Further, on many occasions the concern over preservation of land, resources, culture, etc., could actively metamorphose into patriarchal community control over sexual and martial relations, and property regimes. Ecological disasters such as earth-quakes, floods, etc., along with persecution of political dissenters could also open up the scope for mass violence, large-scale migration and refugee crises potentially leading to statelessness. The territorialization of complex history of migration into a homogenous nationalist identity, by marking out ‘true’ heirs of nationalism, opens up the scope for illiberal politics and non-reflexive communitarianism. To understand the instrumental usage of ecological discourse of injustice one has to dive deep into the complexity and historicity of indigenous politics surrounding nomenclatures. The essentialized discourses around governmentality, and the corresponding negotiation by communitarian groups along different axes of self-determination, language, law, religion, along with political vocabularies of insider/outsider, legal/illegal, original/non-original inhabitants, inhibit the possibility of easily agreed upon perceptions of shared belongingness. The South-Asian sub-continent has had a history of both coercive and voluntary migration mediated through colonialism and post-colonial governmentality exercises.

The recent changes in the Citizenship Amendment Act, 2019 in India provides avenues of citizenship for non-Muslim persecuted minorities living in neighbouring countries.
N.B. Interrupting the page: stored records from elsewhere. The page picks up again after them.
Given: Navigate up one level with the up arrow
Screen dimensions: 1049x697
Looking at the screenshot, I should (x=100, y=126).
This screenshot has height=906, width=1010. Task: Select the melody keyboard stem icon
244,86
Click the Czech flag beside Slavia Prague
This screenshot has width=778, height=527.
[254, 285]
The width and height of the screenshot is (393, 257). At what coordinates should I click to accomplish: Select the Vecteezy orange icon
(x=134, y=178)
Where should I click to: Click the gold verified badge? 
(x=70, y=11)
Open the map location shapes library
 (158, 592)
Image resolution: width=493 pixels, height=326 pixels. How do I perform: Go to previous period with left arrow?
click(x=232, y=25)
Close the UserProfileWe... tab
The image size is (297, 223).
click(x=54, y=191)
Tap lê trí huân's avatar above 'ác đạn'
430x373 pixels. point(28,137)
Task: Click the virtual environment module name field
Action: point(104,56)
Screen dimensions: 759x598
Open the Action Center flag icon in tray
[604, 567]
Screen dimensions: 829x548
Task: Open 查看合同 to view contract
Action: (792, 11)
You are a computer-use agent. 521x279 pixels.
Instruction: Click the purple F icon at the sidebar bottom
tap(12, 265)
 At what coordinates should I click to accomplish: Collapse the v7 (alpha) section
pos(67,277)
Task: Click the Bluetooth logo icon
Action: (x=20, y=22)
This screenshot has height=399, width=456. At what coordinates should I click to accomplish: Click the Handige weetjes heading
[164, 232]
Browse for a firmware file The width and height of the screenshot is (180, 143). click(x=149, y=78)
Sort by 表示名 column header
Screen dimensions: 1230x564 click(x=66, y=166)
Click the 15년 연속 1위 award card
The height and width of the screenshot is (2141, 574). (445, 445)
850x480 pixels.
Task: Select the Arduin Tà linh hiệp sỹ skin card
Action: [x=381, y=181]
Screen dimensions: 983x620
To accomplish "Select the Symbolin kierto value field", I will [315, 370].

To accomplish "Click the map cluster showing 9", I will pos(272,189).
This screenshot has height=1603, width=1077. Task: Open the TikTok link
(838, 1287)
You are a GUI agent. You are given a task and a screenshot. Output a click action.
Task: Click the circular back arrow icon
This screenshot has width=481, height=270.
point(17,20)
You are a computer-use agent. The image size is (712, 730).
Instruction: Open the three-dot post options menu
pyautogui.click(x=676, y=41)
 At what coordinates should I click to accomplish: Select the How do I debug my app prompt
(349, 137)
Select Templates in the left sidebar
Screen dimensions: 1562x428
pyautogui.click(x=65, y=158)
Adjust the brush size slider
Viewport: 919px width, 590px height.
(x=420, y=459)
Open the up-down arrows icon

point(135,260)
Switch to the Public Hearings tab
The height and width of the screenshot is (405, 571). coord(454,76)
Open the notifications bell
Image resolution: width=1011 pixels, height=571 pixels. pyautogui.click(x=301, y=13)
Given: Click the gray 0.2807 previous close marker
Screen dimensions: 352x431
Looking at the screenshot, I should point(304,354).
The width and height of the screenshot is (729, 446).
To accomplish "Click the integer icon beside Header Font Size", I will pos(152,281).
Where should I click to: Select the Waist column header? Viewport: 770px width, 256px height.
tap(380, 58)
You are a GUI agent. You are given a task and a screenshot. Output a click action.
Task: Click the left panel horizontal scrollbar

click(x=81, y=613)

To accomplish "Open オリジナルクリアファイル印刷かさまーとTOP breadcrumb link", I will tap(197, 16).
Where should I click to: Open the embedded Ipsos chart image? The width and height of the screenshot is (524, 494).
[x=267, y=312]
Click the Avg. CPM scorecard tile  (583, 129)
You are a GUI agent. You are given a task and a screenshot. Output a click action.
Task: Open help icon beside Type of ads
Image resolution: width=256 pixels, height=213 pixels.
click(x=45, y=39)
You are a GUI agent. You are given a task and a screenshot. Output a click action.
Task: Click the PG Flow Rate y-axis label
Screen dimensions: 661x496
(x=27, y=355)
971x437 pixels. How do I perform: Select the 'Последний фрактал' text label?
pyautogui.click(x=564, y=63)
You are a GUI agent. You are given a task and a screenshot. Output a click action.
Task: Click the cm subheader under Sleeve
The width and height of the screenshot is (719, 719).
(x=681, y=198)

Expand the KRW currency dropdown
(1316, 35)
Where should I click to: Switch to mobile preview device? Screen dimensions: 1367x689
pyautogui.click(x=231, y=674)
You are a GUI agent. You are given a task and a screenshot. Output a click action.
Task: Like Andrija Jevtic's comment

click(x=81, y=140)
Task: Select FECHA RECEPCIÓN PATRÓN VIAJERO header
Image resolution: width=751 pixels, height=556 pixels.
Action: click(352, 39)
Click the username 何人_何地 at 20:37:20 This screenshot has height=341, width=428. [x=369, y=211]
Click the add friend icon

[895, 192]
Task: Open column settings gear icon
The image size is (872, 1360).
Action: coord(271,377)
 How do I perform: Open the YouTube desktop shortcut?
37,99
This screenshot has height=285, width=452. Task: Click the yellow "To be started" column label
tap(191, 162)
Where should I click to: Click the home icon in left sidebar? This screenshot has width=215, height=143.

The registered changes have challenged the secular basis of citizenship by marking political minorities and specific religious minorities as deserving, through selective state patronage and exclusion. Another governmentality exercise portrayed along secular lines is the effort to establish documentary citizenship in Assam through National Register of Citizens (NRC), which has opened up new fault lines of ‘statelessness’ for linguistic and religious minorities of more than 19 lakh people. The discourse of illegal migration in Assam has been historically framed through the lens of threats to ‘indigenous people’ and ‘their ecology’ by the supposed ‘invading land hungry immigrants’. History of migration appears in the popular prejudiced discourse as a conscious political strategy of control, hegemony and aggression against the culture, ecology and politics of the ‘indigenous people’. Even the courts of law have officialized such populist ideas.

I argue that in such scenarios both the international discourse of Indigenous rights and nationalist tropes of truncated inclusion are pitched through the language of human security and national security respectively. These insecurities on most occasions use the tropes of ecological injustice. The matrix of nationalist and sub-nationalist grievances and instrumental usage of perceived fear and threat create difficult scenarios for the migrants, refugees, etc., to stake claims as equal civic subjects. The asymmetrical discourses on belongingness foreclose the possibility of dignified human and political subjectivity for a large mass of people, risking alienation and violence from the political community, and even opening up the spectre of statelessness through a populist democratic consensus.